PV Powered Hybrid Energy Storage System Control Using Bidirectional and Boost Converters

Şahin M. E., Blaabjerg F.

ELECTRIC POWER COMPONENTS AND SYSTEMS, vol.49, no.15, pp.1260-1277, 2022 (SCI-Expanded) identifier identifier

  • Publication Type: Article / Article
  • Volume: 49 Issue: 15
  • Publication Date: 2022
  • Doi Number: 10.1080/15325008.2022.2055675
  • Journal Indexes: Science Citation Index Expanded (SCI-EXPANDED), Scopus, Academic Search Premier, Aerospace Database, Business Source Elite, Business Source Premier, Communication Abstracts, Compendex, Environment Index, INSPEC, Metadex, DIALNET, Civil Engineering Abstracts
  • Page Numbers: pp.1260-1277
  • Keywords: active power control, supercapacitor, bidirectional converter control, hybrid storage system, boost converter, maximum power point tracking, MATLAB, simulink software, BATTERY, SIMULATION
  • Recep Tayyip Erdoğan University Affiliated: Yes


The increase of renewable energy generation and the integration with the grid brings some difficulties on the power network worldwide.

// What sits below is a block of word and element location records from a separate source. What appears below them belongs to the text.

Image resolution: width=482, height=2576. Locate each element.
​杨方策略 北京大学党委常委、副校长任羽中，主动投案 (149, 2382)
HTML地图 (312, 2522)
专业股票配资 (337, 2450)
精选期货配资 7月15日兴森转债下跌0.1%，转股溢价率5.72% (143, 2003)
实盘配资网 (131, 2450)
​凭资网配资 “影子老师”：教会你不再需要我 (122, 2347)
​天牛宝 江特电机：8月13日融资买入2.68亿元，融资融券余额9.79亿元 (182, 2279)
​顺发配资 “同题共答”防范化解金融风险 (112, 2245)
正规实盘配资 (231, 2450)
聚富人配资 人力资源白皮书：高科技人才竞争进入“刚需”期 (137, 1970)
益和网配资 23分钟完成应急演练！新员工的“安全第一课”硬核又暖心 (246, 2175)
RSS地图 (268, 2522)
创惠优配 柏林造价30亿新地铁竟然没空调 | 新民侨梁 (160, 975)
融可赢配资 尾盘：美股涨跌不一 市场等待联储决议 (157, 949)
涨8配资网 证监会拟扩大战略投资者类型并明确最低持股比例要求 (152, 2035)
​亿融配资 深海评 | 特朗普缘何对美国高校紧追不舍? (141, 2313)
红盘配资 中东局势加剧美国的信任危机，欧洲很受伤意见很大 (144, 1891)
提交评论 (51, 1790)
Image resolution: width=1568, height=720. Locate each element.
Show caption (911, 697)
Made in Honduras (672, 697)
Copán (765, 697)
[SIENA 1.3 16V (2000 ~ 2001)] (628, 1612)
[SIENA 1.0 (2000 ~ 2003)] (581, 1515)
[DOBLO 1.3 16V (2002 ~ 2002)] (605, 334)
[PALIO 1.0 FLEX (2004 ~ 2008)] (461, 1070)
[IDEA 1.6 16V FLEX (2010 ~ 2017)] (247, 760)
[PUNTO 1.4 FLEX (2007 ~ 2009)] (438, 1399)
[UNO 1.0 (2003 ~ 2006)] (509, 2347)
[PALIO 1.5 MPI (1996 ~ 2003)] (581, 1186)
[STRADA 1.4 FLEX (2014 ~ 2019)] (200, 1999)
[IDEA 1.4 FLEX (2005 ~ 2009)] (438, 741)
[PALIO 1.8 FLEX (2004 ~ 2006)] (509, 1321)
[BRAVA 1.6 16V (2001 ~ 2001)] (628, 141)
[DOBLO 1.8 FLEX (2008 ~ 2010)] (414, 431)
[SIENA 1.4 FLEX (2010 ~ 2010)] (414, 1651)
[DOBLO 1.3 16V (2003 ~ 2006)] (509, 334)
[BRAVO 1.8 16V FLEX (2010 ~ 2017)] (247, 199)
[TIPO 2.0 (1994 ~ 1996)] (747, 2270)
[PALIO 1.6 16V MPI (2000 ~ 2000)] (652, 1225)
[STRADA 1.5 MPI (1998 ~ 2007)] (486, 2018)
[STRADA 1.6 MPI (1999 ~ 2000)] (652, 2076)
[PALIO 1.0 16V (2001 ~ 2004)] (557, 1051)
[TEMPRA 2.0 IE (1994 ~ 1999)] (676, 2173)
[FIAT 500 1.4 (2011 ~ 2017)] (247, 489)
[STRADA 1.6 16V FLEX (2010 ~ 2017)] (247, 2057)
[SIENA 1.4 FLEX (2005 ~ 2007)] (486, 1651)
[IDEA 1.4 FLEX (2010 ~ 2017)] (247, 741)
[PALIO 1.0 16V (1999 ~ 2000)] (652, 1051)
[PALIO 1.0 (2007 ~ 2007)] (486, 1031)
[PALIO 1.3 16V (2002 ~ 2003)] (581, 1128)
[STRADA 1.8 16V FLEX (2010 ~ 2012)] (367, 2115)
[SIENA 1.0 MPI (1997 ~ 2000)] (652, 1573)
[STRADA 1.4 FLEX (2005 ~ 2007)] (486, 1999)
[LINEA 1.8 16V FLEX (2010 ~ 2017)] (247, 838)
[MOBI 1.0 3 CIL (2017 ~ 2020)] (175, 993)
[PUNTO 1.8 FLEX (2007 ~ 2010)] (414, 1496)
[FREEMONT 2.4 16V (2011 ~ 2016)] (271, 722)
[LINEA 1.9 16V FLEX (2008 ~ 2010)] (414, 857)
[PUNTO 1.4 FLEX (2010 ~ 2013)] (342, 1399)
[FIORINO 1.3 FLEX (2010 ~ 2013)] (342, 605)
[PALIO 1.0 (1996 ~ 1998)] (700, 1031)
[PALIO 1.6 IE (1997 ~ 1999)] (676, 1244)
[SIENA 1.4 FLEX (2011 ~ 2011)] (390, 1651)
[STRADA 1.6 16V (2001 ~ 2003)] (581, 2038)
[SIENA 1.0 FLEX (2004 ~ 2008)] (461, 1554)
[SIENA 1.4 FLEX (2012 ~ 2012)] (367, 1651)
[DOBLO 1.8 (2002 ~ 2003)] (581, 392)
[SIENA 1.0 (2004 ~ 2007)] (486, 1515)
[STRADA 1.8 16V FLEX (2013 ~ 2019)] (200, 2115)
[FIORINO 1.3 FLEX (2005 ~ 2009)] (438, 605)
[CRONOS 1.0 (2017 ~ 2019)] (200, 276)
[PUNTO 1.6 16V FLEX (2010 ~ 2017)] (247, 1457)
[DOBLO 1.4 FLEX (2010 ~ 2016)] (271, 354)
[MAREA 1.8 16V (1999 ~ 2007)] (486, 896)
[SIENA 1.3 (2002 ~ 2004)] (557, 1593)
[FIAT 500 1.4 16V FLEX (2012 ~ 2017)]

The main problems on the energy providers are surplus or unregulated energy generation like in partially cloudy or fully sunny days. The main faults on the consumer side can be surplus or unregulated energy demand and in such cases, storage requirements exist for this energy to regulate the energy demand and thereby having a hybrid energy system. In this paper, the focus is on the active power control using a hybrid energy storage system (HESS) on the energy generation side by applying bidirectional power converters and maximum power point tracking (MPPT)control using a boost converter. Supercapacitor (SC) technology is proposed in such a hybrid storage system. A photovoltaic powered hybrid system storing the energy in a battery, and an SC is used to solve the big problems in the source and load side. The HESS is designed using bidirectional converters, and the working principles are given. Also, control algorithms for bidirectional converters are investigated with a detailed literature review to define the best solution for the proposed system. The HESS is designed in MATLAB/Simulink using bidirectional converters and simulated for resistive, battery, SC loads, and also combinations of these loads. Further, a newly proposed power-sharing method is investigated to increase the amount of energy stored with SC. Simulation results of the proposed system given and examined to verify the applicability of the idea.